Britain has said Russian state involvement is the only plausible explanation for the attack and has led a worldwide reaction involving the expulsion of more than 100 diplomats.
Yulia Skripal called for family members, including her cousin Viktoria (pictured), not to speak on behalf of her or her stricken father
Yulia Skripal: A timeline of the spy daughter’s poisoning case
Yulia had lived and worked in Britain after her father went to Britain in an exchange with glamour spy Anna Chapman in 2010
March 3, 2018 – Yulia Skripal arrives at Heathrow Airport from Russia to visit her father in England.
March 4, 2.20 pm to 3.35pm – Sergei and Yulia Skripal have lunch at the Zizzi restaurant.
March 4, 4.15pm – Emergency services are called by a passer-by concerned about a man and a woman in Salisbury city centre.
Officers find the Skripals unconscious on a bench.

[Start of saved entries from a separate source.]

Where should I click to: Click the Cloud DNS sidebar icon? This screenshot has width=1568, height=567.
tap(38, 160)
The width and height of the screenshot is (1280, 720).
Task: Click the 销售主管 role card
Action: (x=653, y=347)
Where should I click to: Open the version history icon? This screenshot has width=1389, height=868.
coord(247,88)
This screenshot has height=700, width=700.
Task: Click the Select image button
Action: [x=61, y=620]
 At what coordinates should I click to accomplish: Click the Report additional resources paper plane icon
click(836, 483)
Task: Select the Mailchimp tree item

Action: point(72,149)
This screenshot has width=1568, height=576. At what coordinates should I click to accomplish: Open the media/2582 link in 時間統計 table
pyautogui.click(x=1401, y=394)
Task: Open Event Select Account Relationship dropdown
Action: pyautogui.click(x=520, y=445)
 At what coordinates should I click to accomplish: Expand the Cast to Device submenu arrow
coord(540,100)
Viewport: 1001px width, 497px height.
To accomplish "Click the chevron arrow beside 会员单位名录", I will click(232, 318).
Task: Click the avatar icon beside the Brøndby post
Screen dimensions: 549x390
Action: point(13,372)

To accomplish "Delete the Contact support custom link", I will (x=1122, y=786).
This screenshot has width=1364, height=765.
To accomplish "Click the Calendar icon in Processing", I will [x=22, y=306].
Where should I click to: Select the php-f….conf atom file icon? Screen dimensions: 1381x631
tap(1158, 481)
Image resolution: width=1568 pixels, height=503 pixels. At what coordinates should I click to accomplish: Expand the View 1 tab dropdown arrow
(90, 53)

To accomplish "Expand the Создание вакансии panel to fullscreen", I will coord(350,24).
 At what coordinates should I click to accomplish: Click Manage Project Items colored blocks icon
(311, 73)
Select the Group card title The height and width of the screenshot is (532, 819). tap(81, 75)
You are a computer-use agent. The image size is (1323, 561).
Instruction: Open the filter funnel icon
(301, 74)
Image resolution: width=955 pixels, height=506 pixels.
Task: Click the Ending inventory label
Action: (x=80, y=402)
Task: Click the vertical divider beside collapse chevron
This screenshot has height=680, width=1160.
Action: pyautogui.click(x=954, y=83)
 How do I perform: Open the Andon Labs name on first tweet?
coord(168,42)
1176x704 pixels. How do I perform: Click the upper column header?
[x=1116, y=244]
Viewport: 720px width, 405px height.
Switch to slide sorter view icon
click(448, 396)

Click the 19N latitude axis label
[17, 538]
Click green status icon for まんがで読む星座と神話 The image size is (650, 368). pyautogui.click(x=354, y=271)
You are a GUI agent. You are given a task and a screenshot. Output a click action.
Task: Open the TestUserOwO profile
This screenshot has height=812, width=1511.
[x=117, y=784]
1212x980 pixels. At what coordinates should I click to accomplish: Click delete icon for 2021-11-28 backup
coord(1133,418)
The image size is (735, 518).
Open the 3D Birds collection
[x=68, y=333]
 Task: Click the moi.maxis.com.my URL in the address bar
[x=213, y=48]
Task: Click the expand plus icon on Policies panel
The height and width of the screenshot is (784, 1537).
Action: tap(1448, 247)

They are taken to Salisbury District Hospital, where they remain in critical condition.
March 7 – Police announce that the Skripals were likely poisoned with a nerve agent in a targeted murder attempt.
They disclose that a police officer who responded to the incident is in serious condition in a hospital.
March 12, morning– Prime Minister Theresa May tells the House of Commons that the Skripals were poisoned with Novichok, a military-grade nerve agent developed by the Soviet Union during the Cold War.
March 29 – Doctors say Yulia Skripal is ‘improving rapidly’ in hospital.
April 5, morning – Yulia Skripal’s cousin Viktoria says she has received a call from Yulia saying she plans to leave hospital soon.
April 5, afternoon – A statement on behalf of Yulia is released by Metropolitan Police, in which she says her strength is ‘growing daily’ and that ‘daddy is fine’.
April 9: Yulia Skripal is discharged from Salisbury District Hospital and is taken to a secure location. Medical director Dr Christine Blanshard said: ‘This is not the end of her treatment but marks a significant milestone.’